Ainda aproveitando o gancho do Boavista, o Verdão de Saquarema, imagina apresentar a divisão geográfica do Instituto Brasileiro de Geografia e Estatística, o IBGE, a partir da cidade? Desde 2017 o IBGE extinguiu as messoregiões e microrregiões, criando um novo quadro regional brasileiro, que são as regiões geográficas intermediárias e imediatas. Por definição, as intermediárias representam agrupamentos de municípios que têm como principal referência a rede urbana e possuem um centro urbano local como base; enquanto as imediatas são articuladas através da influência de uma metrópolecapital regional ou centro urbano representativo dentro do conjunto. Neste sentido, Saquarema está na região imediata do Rio de Janeiro, que por sua vez, é uma das 509 regiões imediatas do Brasil.

Para Adriano da Silva, professor de Geografia da Educação Básica, essa é uma forma criativa de apresentar um conteúdo tido por muitos educandos como “quadrado ou distante da realidade”.

“Utilizar o Campeonato Carioca para apresentar a geografia do estado do Rio de Janeiro é uma ferramenta de grande valor didático, já que muitos estudantes são apaixonados pelos seus clubes, de diferentes cidades do estado, e pelo futebol.”

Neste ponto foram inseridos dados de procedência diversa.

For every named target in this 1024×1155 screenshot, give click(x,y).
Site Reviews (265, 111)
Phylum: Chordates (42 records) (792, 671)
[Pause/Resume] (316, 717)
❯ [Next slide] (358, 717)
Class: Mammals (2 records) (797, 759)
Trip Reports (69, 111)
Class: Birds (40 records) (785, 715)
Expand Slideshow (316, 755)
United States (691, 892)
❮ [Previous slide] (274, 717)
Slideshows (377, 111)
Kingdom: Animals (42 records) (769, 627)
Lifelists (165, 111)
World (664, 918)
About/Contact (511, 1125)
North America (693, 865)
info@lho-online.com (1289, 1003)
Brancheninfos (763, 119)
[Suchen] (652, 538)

Seguindo a metodologia, podemos estudar também rios importantes que passam pelo estado. Que tal “vestir a camisa” do Resende para falar da hidrografia da cidade homônima? Resende fica às margens do Rio Paraíba do Sul, o mais importante do nosso estado e que banha também São Paulo e Minas, no que chamamos de região sócio-econômica do Vale do Paraíba. Há também uma relação entre o time e o relevo da cidade: o Resende é conhecido como “Gigante do Vale”, justamente por estar localizado num local predominantemente de vales. Por definição geográfica, vales são áreas de baixa altitude cercadas por áreas mais altas, como montanhas ou colinas. Geralmente são formados pela atividade fluvial, onde a ação da água corrente causa a erosão do terreno.

Essa relação dos clubes com as cidades também pode fortalecer o senso de pertencimento da população e dar projeção às cidades do interior que, de modo geral, recebem menos atenção do que as da capital e região metropolitana do estado. Para o ex-atleta e professor de Educação Física Bruno Leal, o futebol pode ser um eficiente “cartão de visitas”.

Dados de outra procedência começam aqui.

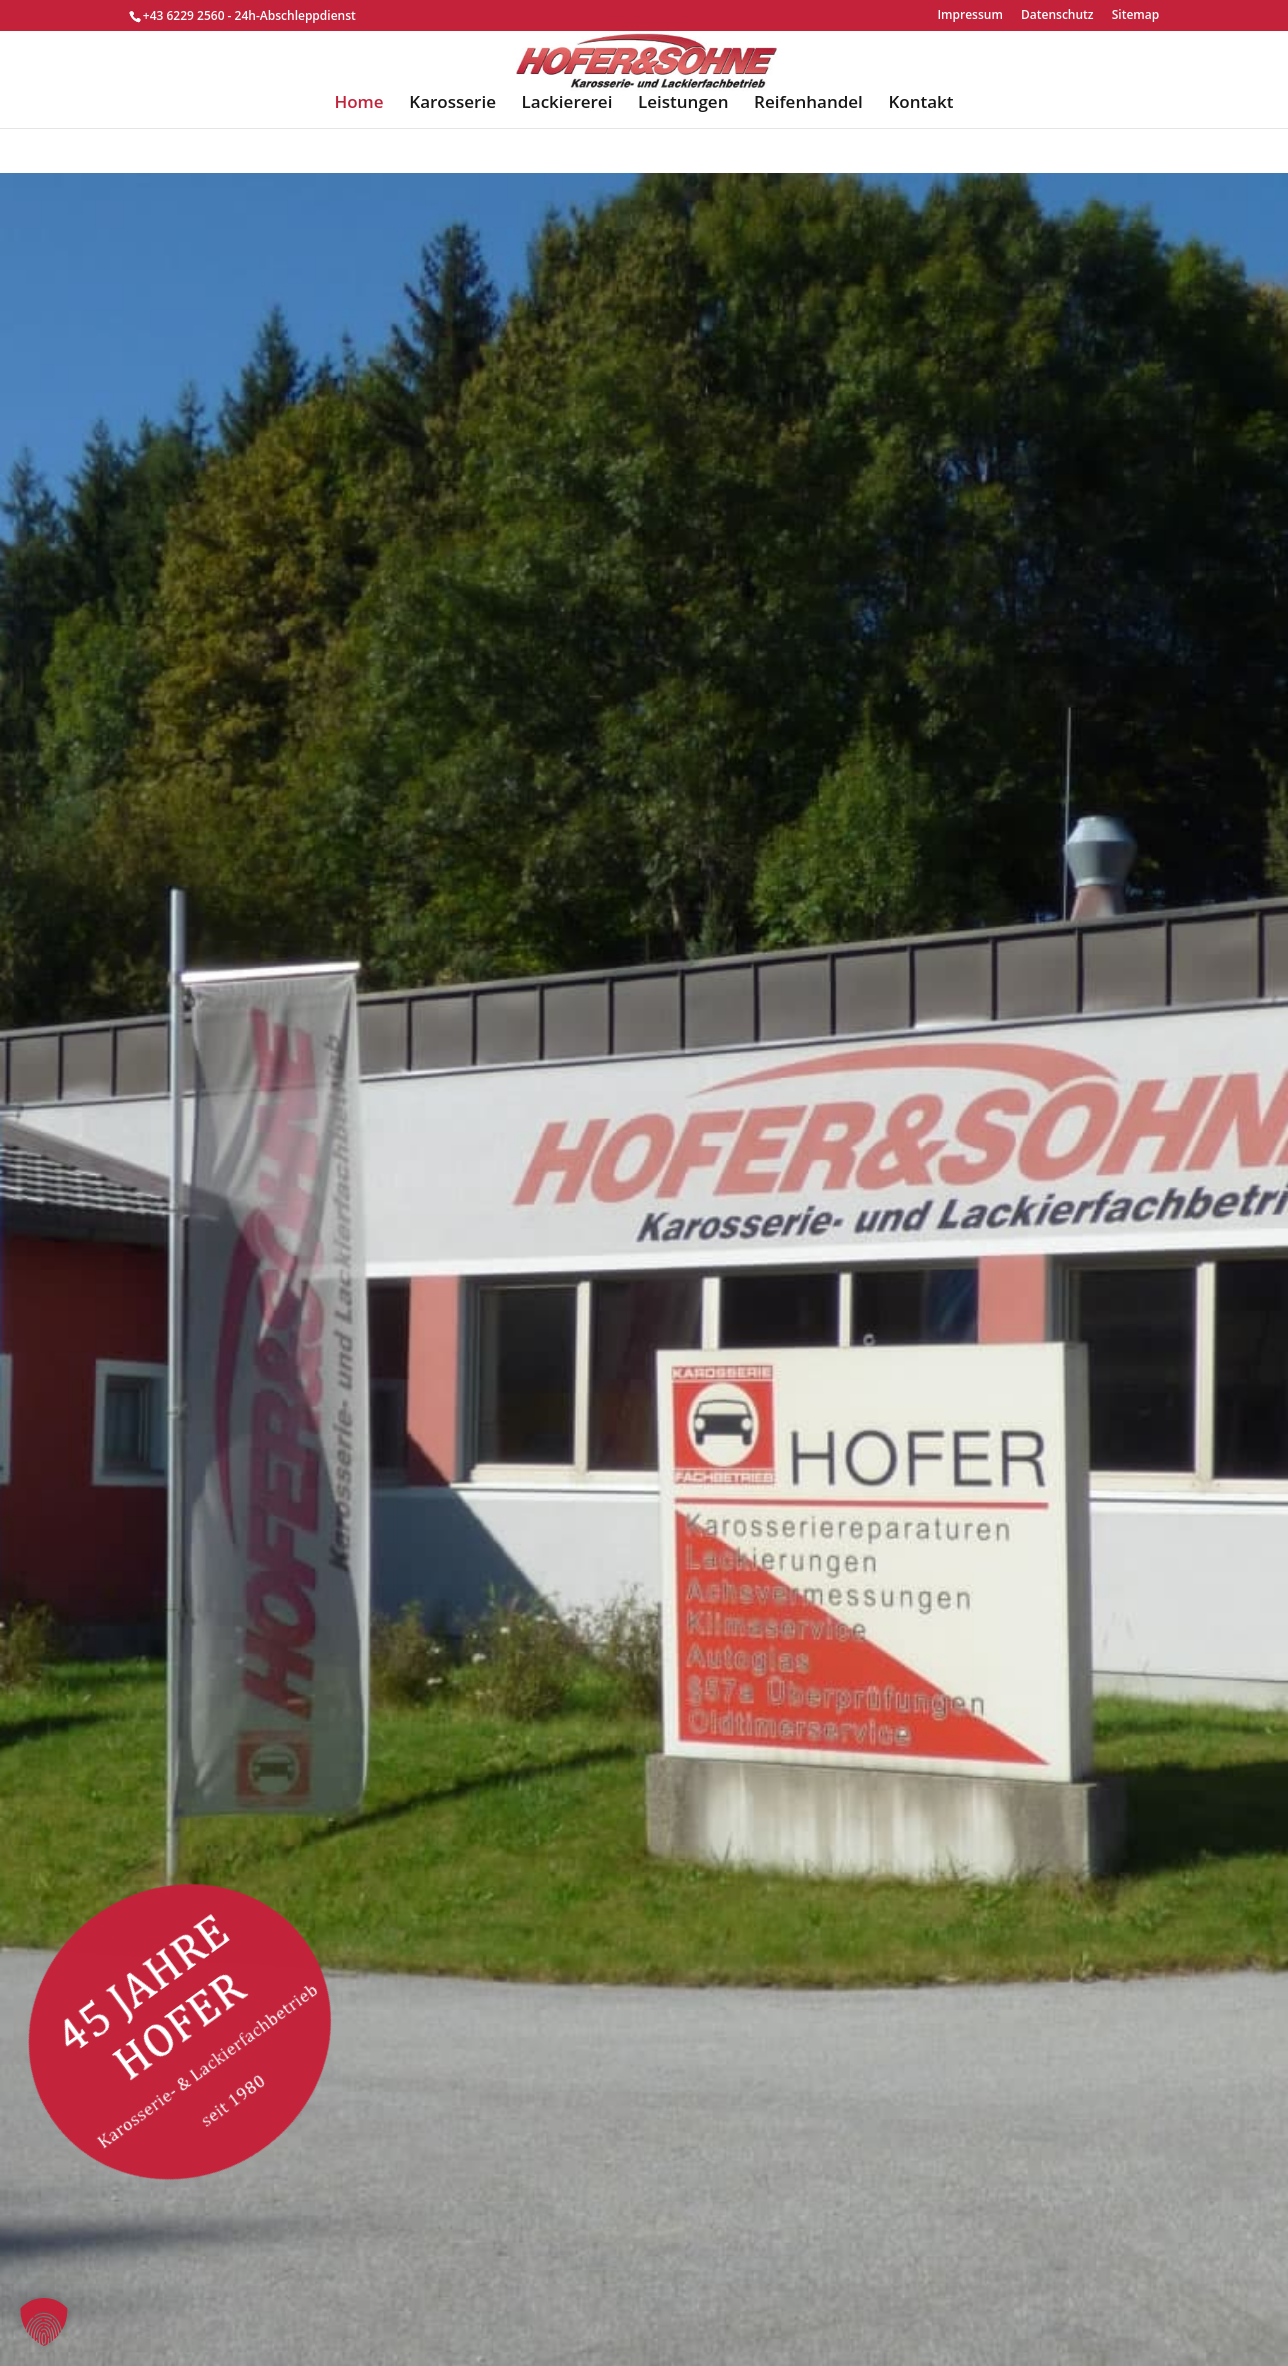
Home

“Embora tenham menos holofote, os clubes do interior do estado são muito tradicionais, contam com uma torcida fiel e estão na memória afetiva de muitas pessoas. Sendo assim, jogos e torneios, especialmente um Estadual, podem ser atrativos para fomentar o turismo, gerar renda e movimentar a agenda de Esporte e Lazer da cidade. Além disso, há de se considerar a prática esportiva: são escolas importantes de formação de atletas e vitrine para os que almejam trilhar o caminho profissional. É super possível – e atrativo – usar a potência do futebol do Rio para mostrar novos cenários para além da região metropolitana”.

A verdade é que as possibilidades de abordagem do tema são infinitas. Quando falamos, por exemplo, dos times da capital é possível ilustrar as regiões da cidade a partir das sedes dos clubes. Assim, na tabela da Série A o Vasco representa a Zona Central; Flamengo, Fluminense e Botafogo estão na Zona Sul; Madureira e Portuguesa ficam na Zona Norte – a segunda na subdivisão da Ilha do Governador; enquanto o Bangu é o clube da Zona Oeste. Além disso, é claro, podemos ainda relacionar o Carioca com outras áreas de conhecimento, nos aproximando da linguagem e da rotina dos educandos e dos seus familiares.

O futebol do Rio, que vai de multicampeões a clubes mais modestos, também passeia de praias à serra, construindo saberes que vão além dos gramados e, quem sabe, formando apaixonados por futebol e geografia.